Saved entries
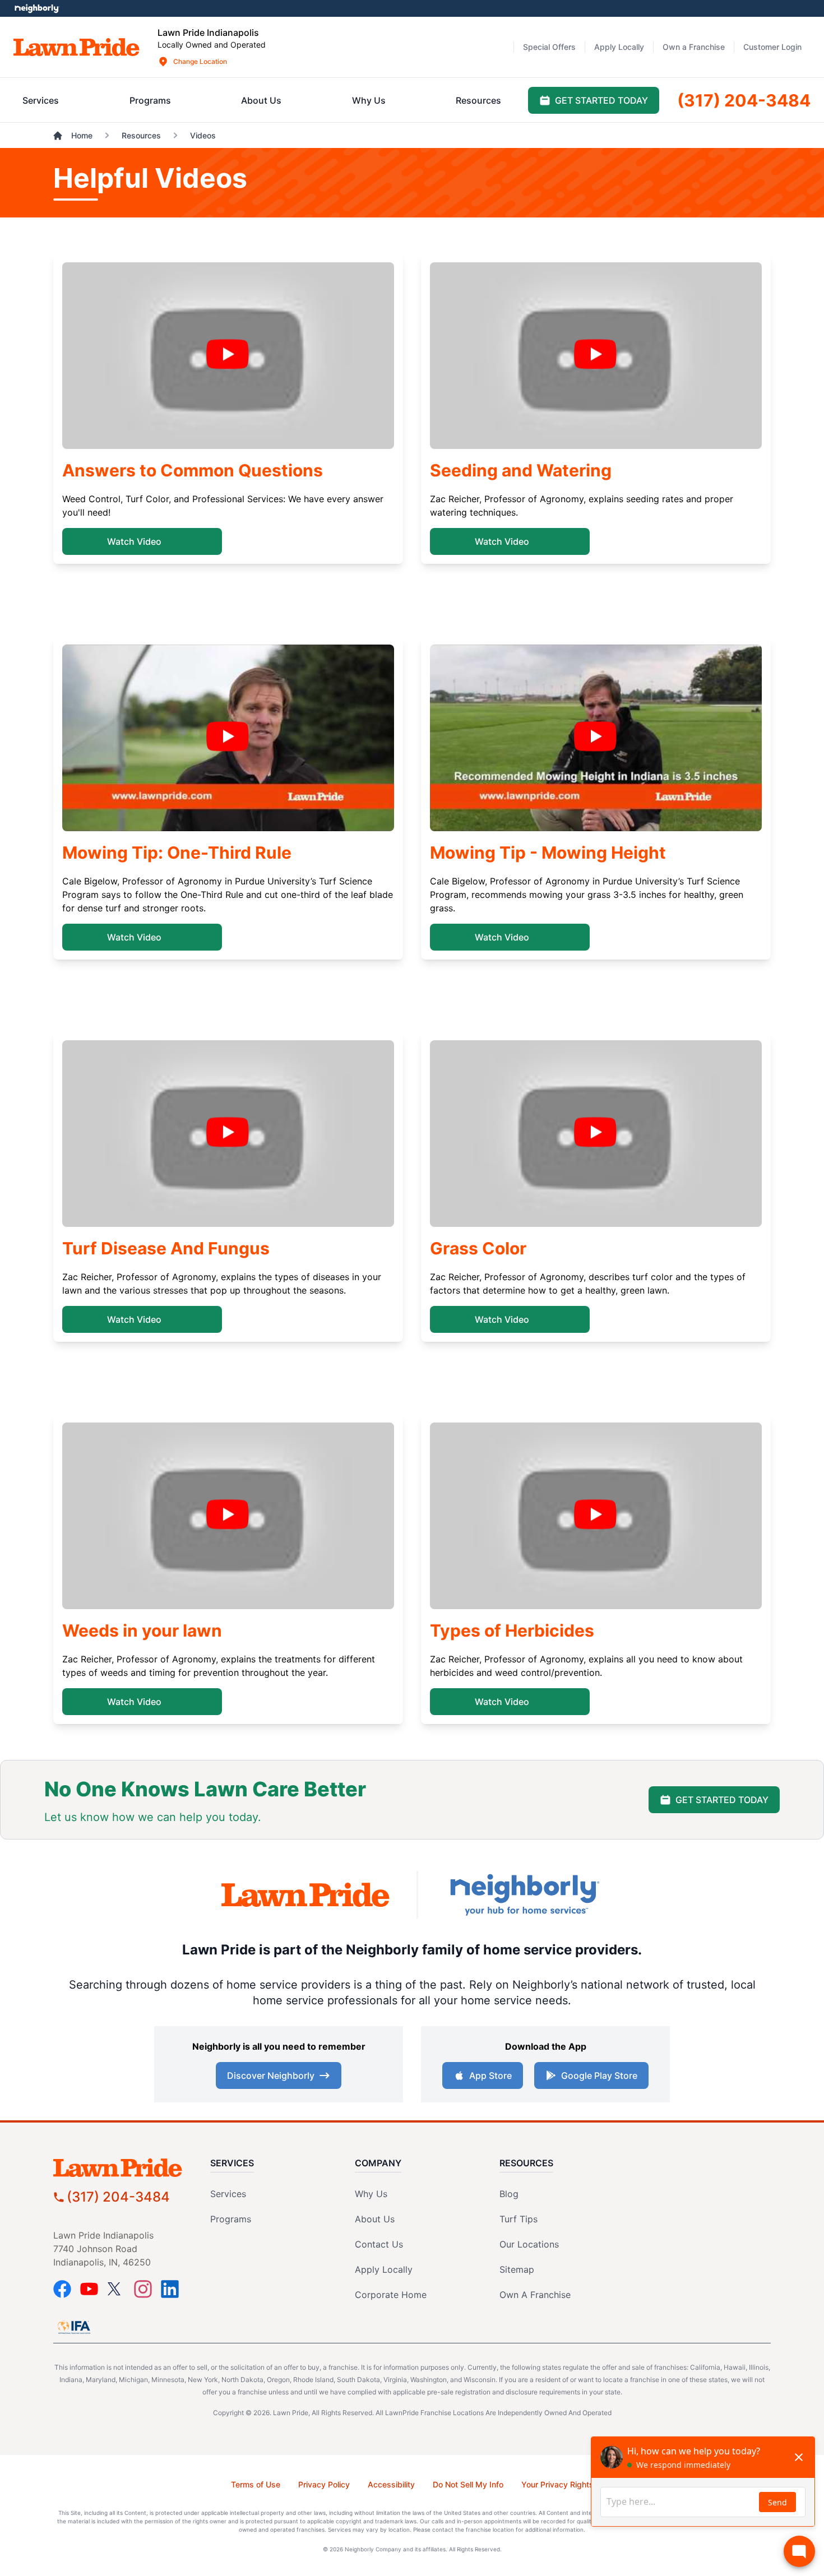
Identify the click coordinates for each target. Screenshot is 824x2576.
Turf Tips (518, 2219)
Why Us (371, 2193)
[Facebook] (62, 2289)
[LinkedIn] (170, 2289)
...
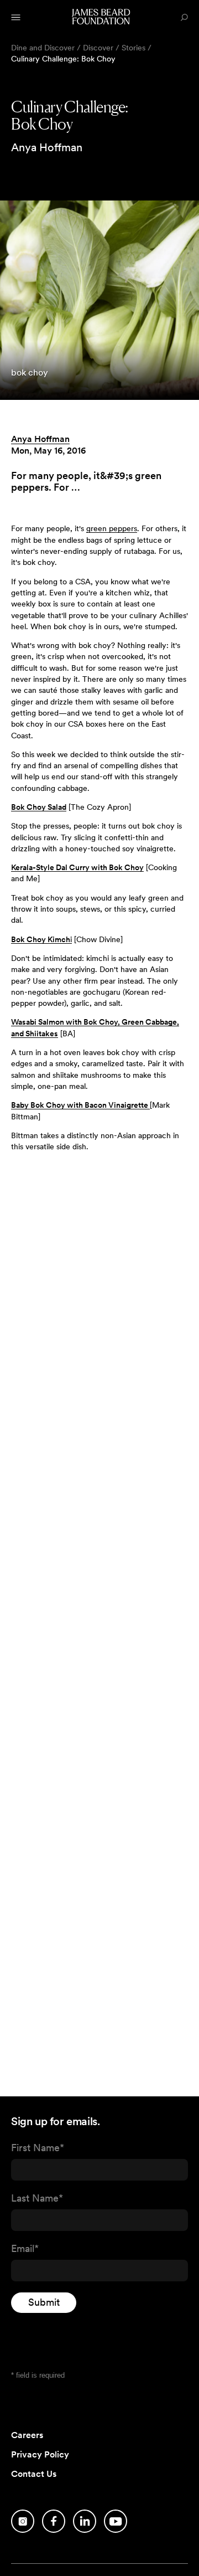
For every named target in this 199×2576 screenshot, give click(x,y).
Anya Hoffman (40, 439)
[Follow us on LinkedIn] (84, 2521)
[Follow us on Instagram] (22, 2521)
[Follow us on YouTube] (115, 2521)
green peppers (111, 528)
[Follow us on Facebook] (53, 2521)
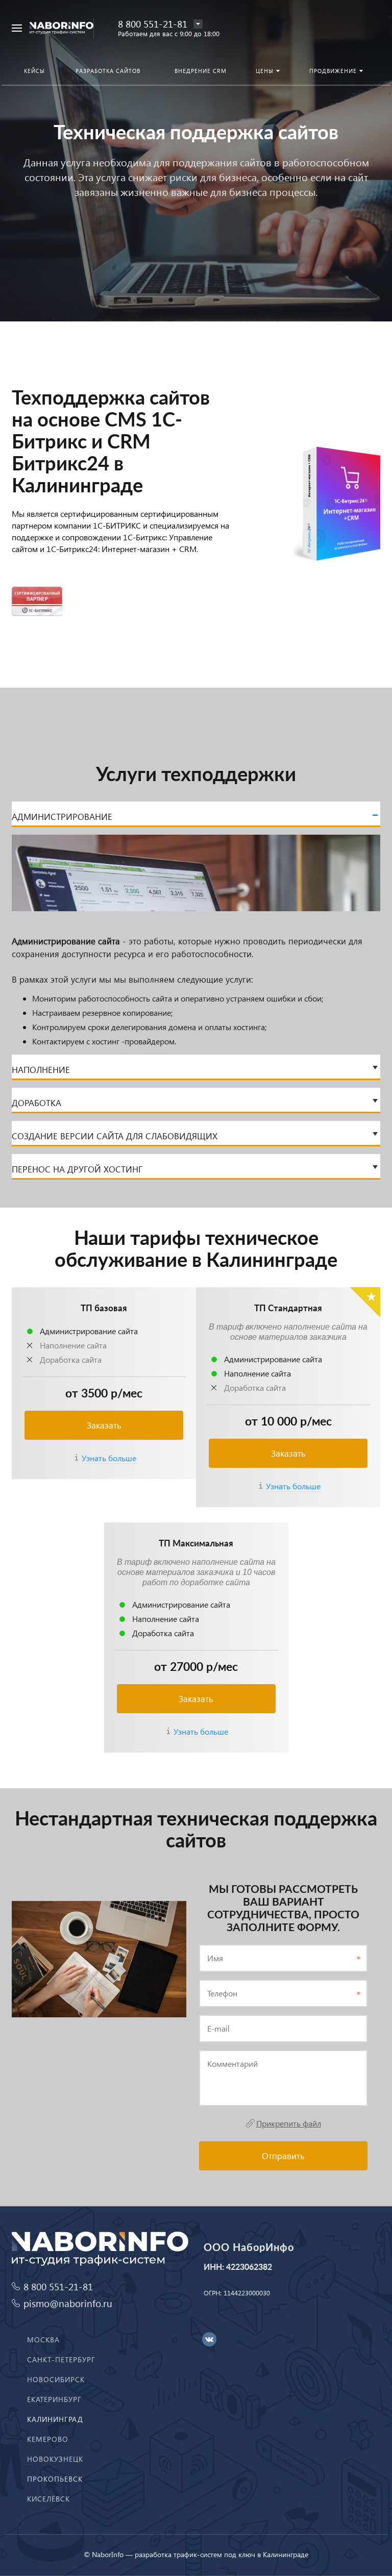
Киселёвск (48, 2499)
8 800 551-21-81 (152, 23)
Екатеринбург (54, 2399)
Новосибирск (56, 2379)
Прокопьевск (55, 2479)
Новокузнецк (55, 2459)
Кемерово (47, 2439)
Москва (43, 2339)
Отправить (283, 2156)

*Work task*:
When the line with "Прокопьевск (55, 2479)" is reached in the data above, begin copying, and stop after the line with "Отправить (283, 2156)"; copy each line exactly, both ends included.

*Response for this exercise*:
Прокопьевск (55, 2479)
Новокузнецк (55, 2459)
Кемерово (47, 2439)
Москва (43, 2339)
Отправить (283, 2156)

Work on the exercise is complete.